I dipendenti, ritenendo i periodi di guardia configurabili quali periodi di lavoro straordinario, eccepivano in primo e in secondo grado la nullità degli artt. 18 e 54 delle Condizioni di impiego contenute nella Normativa per il Personale Civile non Statunitense delle Forze Armate USA, recanti rispettivamente disposizioni in merito all’orario di lavoro e alle maggiorazioni retributive per gli addetti a servizi antincendio assegnati a turni di 24 ore.
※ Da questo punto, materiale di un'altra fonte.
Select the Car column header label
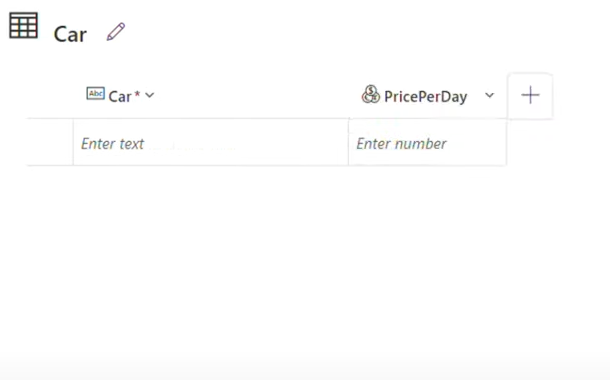The height and width of the screenshot is (380, 610). 120,96
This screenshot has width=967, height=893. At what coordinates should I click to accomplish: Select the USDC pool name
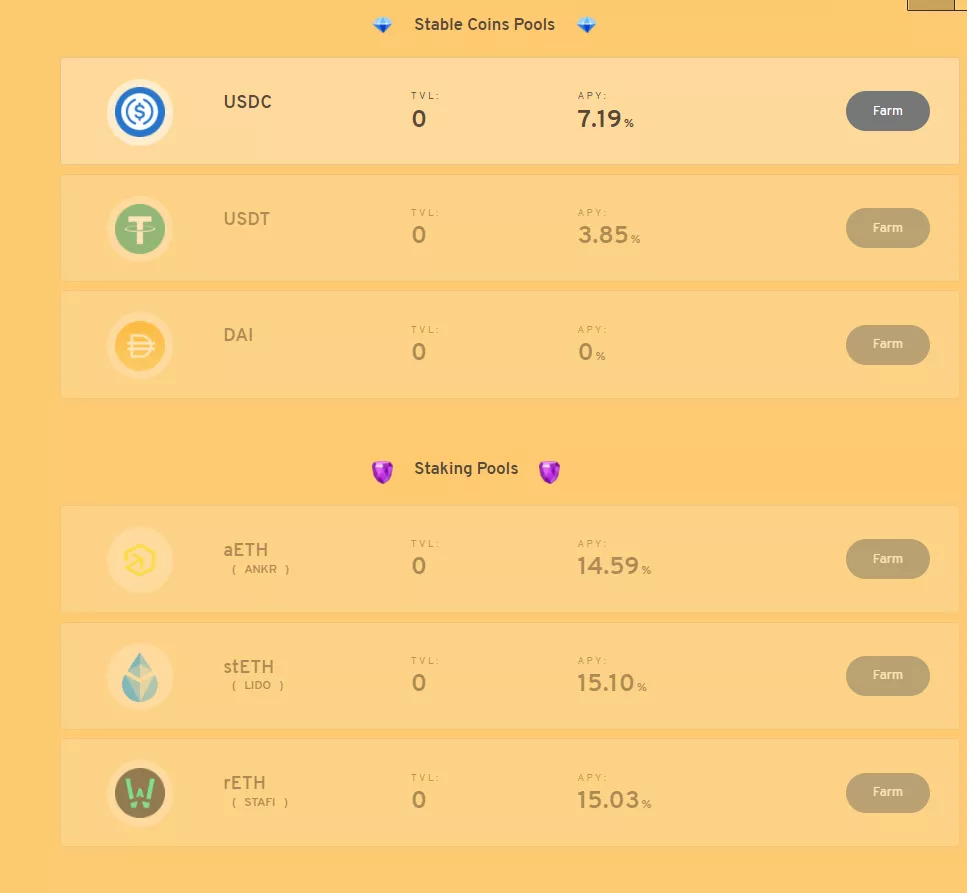click(x=247, y=102)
Conseguentemente, chiedevano la condanna del datore di lavoro alla modifica della turnazione di lavoro e alla corresponsione delle maggiorazioni previste per il lavoro straordinario per le 8 ore di prestazione notturna svolte per ogni turno di lavoro, con detrazione dell’indennità di pernottamento percepita.
 
I ricorrenti, soccombenti in primo e in secondo grado, adivano dunque la Suprema Corte, sostenendo l’erroneità e contraddittorietà della motivazione fornita dalla Corte d’Appello relativamente all’interpretazione della nozione di orario di lavoro prevista dalla legge (art. 1 del d.lgs. n. 66/2003), dalla quale portata aveva escluso il periodo di reperibilità trascorso presso il datore di lavoro.
 
Difatti, la Corte di seconde cure aveva qualificato il pernottamento dei soggetti presso il luogo di lavoro quale periodo di riposo intermedio e non quale orario di lavoro.
 
A fronte delle argomentazioni della Corte d’Appello i ricorrenti richiedevano l’adeguamento del giudice nazionale all’orientamento della Corte di Giustizia in merito alla nozione di “orario di lavoro”. La definizione eurounitaria trae origine dalle disposizioni della direttiva 2003/88/CE, che opera una dicotomia tra tempo di lavoro e tempo di riposo e non prevede alcun tertium genus rispetto alle due fattispecie. In tal senso, i periodi di reperibilità svolti nei luoghi indicati dal datore di lavoro e consistenti nel rendersi immediatamente disponibili alla prestazione in caso di necessità vengono qualificati quali orario di lavoro. All’interno dell’obbligo di reperibilità la giurisprudenza costante della Corte di Giustizia ricomprende le ipotesi dei periodi di guardia svolti all’interno della caserma indipendentemente dalle prestazioni eventualmente effettuate.
 
La Corte di Cassazione nel decidere il caso sub iudice rigetta il ricorso nonostante la ricostruzione della normativa eurounitaria e dell’orientamento della giurisprudenza UE in materia operata dai ricorrenti sia da ritenersi corretta.
 
La soluzione prospettata dal giudice di legittimità deriva dalla considerazione per cui il periodo notturno di guardia svolto all’interno del luogo di lavoro è sicuramente qualificabile come orario di lavoro in ottemperanza al diritto comunitario e alla disciplina nazionale di riferimento, tuttavia tale conclusione non determina necessariamente la corresponsione della retribuzione da lavoro straordinario.
 
La direttiva eurounitaria nulla prevede per quanto riguarda le modalità di retribuzione dei lavoratori con obbligo di reperibilità rimettendone la determinazione al diritto dei singoli Stati Membri.
 
Nel caso de quo viene dunque in rilievo la contrattazione collettiva in materia rappresentata dagli artt. 18 e 54 della Normativa per il Personale Civile non Statunitense delle Forze Armate U.S.A. in Italia che prevede la differenziazione nell’ambito del periodo di guardia tra i periodi in cui sono state effettuate delle prestazioni di lavoro e quelli durante cui non è stato prestato alcun lavoro effettivo.
 
Nell’ipotesi prospettata dai ricorrenti non viene di regola svolto alcun lavoro effettivo e per tale ragione, a detta della Corte la corresponsione di un’indennità di pernottamento è sufficiente a soddisfare l’obbligo retributivo in capo al datore di lavoro, per le ore di guardia prestate dai dipendenti, non ostando a ciò né la disciplina comunitaria né quella nazionale di recepimento.